◆ **What you need to do**
Your answer should consist of each line below that includes the word "computer".

Collected data entries
==================================================

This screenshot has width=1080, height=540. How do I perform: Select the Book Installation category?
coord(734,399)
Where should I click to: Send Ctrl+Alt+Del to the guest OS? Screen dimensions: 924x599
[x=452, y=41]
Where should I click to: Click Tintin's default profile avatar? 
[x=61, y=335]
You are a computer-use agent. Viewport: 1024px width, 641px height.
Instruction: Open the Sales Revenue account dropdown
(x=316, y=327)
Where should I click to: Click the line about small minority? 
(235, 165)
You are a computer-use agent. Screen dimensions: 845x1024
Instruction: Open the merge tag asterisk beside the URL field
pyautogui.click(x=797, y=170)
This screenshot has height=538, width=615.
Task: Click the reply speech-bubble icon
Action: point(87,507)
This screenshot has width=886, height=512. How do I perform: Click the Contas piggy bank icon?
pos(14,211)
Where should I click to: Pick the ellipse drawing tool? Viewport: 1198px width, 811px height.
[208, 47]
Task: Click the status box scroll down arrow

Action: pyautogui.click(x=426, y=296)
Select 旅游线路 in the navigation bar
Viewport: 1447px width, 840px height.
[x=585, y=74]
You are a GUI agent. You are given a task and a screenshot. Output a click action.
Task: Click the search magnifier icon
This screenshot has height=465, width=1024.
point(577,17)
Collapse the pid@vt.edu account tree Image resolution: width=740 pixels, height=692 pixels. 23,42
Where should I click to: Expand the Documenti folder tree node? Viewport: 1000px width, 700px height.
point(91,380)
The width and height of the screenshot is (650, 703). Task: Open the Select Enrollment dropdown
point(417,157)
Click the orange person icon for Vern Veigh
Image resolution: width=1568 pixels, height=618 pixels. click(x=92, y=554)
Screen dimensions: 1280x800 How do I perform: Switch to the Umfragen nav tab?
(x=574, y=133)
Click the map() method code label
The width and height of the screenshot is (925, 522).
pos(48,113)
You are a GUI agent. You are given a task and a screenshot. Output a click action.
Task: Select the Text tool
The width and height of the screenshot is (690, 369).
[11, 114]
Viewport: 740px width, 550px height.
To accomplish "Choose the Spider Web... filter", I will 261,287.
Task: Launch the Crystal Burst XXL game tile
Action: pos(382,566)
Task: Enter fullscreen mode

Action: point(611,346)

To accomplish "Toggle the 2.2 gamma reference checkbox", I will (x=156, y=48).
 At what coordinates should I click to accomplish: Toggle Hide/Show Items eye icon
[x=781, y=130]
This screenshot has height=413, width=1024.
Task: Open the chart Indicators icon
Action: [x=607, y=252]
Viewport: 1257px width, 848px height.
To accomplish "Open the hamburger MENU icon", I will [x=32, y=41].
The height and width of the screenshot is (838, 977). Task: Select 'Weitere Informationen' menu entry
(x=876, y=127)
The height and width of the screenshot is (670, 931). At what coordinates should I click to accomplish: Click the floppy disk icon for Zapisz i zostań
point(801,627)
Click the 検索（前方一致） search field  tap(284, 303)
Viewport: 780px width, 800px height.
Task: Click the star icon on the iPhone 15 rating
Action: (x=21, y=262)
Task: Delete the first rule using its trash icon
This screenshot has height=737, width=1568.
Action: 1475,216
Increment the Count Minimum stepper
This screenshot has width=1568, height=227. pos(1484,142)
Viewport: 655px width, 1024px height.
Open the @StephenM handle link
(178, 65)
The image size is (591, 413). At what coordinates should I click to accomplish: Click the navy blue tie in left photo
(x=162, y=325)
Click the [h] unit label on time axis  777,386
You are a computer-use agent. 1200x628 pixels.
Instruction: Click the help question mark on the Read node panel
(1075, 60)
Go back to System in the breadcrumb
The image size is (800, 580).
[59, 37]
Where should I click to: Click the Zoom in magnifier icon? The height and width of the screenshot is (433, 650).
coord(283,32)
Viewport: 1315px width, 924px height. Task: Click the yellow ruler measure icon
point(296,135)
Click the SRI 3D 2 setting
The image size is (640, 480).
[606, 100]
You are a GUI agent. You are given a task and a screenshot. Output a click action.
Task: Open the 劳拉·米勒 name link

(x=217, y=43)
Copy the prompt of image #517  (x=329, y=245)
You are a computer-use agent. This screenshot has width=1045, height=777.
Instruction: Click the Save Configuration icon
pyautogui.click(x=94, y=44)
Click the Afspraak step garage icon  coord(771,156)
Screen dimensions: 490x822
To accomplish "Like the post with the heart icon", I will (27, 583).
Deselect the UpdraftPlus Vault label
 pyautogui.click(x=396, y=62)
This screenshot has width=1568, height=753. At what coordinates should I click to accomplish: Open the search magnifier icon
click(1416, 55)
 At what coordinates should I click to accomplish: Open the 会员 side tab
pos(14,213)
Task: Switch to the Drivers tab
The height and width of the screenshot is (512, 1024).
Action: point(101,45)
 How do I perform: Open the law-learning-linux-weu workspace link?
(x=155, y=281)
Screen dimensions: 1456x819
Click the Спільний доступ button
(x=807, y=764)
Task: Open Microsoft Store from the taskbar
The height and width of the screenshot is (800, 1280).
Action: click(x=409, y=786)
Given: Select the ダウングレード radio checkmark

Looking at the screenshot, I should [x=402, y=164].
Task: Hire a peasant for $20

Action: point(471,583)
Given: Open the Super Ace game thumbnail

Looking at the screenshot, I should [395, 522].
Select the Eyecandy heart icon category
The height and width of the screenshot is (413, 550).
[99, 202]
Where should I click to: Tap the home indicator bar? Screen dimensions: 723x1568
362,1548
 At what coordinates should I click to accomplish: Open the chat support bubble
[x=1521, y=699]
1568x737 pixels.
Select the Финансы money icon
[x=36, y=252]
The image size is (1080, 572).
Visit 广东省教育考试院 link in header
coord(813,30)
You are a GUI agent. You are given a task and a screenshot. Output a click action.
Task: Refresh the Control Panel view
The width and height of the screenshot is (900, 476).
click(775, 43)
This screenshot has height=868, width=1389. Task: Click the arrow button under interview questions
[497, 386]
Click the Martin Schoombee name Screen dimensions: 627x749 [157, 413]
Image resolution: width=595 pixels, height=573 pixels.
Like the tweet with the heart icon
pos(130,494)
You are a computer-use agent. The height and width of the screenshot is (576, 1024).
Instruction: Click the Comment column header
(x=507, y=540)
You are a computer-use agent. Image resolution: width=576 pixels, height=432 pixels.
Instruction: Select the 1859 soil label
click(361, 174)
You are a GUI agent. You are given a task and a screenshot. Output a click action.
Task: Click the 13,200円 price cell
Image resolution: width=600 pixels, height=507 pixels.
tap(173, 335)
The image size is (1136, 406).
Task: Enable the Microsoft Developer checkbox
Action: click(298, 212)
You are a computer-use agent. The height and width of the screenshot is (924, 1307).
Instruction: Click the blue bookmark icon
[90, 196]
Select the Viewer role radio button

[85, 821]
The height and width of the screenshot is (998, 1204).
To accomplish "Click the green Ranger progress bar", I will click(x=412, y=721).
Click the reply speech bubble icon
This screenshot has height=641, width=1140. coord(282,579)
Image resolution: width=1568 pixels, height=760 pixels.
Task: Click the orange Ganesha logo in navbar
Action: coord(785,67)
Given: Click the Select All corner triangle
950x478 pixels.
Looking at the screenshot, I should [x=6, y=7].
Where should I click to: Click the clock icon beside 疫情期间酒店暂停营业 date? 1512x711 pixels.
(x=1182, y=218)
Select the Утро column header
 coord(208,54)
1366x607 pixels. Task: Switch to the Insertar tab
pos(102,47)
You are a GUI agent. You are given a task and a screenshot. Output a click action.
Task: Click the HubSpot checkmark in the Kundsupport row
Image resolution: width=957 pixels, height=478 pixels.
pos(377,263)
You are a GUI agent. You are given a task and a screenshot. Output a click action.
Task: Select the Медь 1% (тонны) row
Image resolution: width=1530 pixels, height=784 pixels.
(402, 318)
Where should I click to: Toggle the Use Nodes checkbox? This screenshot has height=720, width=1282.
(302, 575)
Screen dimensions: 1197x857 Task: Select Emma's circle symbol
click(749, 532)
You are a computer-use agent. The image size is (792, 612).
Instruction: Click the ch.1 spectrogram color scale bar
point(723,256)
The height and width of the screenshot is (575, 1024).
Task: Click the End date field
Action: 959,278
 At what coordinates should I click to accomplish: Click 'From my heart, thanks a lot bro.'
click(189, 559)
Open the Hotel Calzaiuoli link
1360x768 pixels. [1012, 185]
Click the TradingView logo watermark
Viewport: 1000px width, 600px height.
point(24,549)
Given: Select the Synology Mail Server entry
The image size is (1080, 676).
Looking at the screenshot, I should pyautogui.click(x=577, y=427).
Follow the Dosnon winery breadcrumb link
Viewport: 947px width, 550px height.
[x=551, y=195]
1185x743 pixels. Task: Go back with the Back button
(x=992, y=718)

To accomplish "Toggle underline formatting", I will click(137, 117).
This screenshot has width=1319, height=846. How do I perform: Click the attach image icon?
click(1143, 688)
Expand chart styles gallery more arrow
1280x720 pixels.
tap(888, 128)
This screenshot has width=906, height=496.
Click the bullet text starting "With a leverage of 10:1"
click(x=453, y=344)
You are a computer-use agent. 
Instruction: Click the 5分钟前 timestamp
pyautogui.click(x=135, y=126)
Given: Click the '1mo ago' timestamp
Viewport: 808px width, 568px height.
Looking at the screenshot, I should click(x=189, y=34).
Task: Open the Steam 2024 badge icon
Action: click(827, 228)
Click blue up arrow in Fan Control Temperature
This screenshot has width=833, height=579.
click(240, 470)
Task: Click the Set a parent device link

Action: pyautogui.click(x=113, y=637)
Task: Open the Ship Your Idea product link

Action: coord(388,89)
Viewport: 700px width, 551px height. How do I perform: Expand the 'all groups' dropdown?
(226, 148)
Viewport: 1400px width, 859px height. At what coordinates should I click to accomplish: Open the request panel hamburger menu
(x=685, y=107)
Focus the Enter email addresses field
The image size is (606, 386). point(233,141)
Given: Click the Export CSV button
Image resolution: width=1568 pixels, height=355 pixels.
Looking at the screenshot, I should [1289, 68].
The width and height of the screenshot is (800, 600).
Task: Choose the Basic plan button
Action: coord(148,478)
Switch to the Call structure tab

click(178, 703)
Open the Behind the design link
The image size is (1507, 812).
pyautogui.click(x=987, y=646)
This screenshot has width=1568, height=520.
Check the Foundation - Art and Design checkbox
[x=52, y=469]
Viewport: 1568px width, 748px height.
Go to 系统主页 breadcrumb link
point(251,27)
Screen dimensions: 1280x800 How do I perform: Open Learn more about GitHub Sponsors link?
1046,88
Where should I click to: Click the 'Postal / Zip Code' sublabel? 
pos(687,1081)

==================================================

◆ **Answer section**
You are a computer-use agent. Viewport: 1024px width, 641px height.
You are a computer-use agent. Screen dimensions: 845x1024
You are a computer-use agent. 1200x628 pixels.
You are a computer-use agent. This screenshot has width=1045, height=777.
You are a computer-use agent. The height and width of the screenshot is (576, 1024).
You are a computer-use agent. Image resolution: width=576 pixels, height=432 pixels.
You are a computer-use agent. The height and width of the screenshot is (924, 1307).
You are a computer-use agent. The image size is (792, 612).
You are a computer-use agent. 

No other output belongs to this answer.